The White House has embraced a model of COVID-19 transmission that could help shift infection prevention efforts toward indoor air quality and industrial hygiene. A public webinar set for Tuesday, March 29 at 12:30 p.m., EST, will discuss this.

In a blog post released last week titled “Let’s Clear the Air on COVID,” a top science adviser to President Biden highlighted a commonly accepted theory of transmission. The SARS-CoV-2 virus is spread via tiny aerosolized particles that remain suspended in the indoor or outdoor air from minutes to hours after an infected person has been in the area, Alondra Nelson, M.D., wrote.

“Just as chemicals can build up in the air, viruses can as well,” wrote Nelson, head of the White House Office of Science and Technology Policy and deputy assistant to the president. “That requires different sorts of controls in the air, and different sorts of respiratory protection.”

HVAC measures reduce risk by 50%

In the White House blog post, Nelson generally encouraged readers to use evidence-based hygiene procedures ranging from opening windows and using portable air cleaning devices to installing built-in air purification technology. This includes constant indoor room air exchange using highly effective filters in heating, ventilation and air conditioning (HVAC) systems, she said.

All of this can cut the spread of COVID-19, with studies showing that five air changes an hour reduce transmission risk by 50%, she wrote.

“While there are various strategies for avoiding breathing that air – from remote work to masking – we can and should talk more about how to make indoor environments safer by filtering or cleaning air,” Nelson said.

The Tuesday White House webinar will include experts from public health, the social sciences, engineering and journalism. “It is time for a national conversation on how better indoor air quality can help us all live healthier lives,” Nelson wrote.

The official acknowledgment underscores the importance of clean air,” epidemiologist David Michaels, Ph.D., of the George Washington University School of Public Health, told CIDRAP News. “It parallels clean water and outdoor air quality. We expect clean water, and we demand pollution be eliminated to make outdoor air clean. Now people will demand clean indoor air quality.”

A White House first

This attention to air quality may be overdue, some experts said. 

“This is the first time the White House has formally acknowledged that aerosol transmission has been the primary driver of the COVID-19 pandemic,” according to a report from the Center for Infectious Disease Research and Policy (CIDRAP) at the University of Minnesota.

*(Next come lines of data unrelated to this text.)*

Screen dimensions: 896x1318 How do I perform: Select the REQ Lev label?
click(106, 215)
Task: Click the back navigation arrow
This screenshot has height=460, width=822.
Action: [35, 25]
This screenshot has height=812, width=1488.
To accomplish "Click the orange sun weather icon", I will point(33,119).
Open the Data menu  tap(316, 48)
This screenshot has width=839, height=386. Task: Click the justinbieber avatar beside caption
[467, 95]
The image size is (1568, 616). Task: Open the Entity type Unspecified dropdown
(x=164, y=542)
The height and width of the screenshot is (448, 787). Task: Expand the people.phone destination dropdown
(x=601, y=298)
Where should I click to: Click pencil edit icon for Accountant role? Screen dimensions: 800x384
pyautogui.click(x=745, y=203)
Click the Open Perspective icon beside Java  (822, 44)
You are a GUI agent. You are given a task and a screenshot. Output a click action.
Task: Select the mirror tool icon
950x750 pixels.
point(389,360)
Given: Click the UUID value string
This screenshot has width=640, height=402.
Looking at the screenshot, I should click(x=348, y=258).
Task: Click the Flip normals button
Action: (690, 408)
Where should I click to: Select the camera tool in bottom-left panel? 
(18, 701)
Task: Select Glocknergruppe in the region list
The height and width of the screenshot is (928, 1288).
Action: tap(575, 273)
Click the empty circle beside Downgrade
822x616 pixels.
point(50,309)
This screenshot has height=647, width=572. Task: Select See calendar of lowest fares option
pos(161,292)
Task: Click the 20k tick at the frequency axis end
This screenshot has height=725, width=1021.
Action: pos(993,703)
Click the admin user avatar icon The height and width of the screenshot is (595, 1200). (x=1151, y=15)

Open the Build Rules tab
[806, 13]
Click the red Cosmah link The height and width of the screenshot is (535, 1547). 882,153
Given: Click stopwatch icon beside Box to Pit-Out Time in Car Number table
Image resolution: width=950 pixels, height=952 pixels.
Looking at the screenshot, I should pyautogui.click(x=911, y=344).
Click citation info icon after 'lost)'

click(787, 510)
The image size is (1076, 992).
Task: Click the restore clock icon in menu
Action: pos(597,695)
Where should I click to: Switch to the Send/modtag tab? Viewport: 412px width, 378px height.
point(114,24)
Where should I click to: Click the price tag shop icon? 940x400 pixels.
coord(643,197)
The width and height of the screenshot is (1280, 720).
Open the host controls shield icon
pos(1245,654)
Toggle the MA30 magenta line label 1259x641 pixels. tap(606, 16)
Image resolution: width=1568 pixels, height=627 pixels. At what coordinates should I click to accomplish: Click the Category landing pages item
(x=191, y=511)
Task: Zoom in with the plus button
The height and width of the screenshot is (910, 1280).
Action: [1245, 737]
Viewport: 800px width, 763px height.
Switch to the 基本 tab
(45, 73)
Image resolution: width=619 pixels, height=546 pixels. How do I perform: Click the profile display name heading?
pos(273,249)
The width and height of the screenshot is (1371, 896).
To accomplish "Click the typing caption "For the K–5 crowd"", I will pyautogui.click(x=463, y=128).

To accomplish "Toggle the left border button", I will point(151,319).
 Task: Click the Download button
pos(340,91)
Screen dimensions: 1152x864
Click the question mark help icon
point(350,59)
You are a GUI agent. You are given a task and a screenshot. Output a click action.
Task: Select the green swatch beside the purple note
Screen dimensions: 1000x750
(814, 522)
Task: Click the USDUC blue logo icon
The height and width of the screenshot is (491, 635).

The aerosol transmission model is currently “underplayed” by the Centers for Disease Control and Prevention, Lisa Brosseau, ScD, a research consultant at CIDRAP, told the organization’s news arm. But there’s been strong evidence since the early part of the pandemic of long-lasting airborne particles, and examples of viral RNA found in air filters and air exhaust pipes in COVID-19 patients’ rooms, Brosseau said. 

“If aerosol transmission is the dominant way the virus is spread, cloth and surgical masks are inefficient face coverings,” CIDRAP reported. Mitigation strategies should therefore focus on the most effective respiratory protection such as N95 respirators, and on ventilation and air quality,” Brosseau and other experts told CIDRAP News.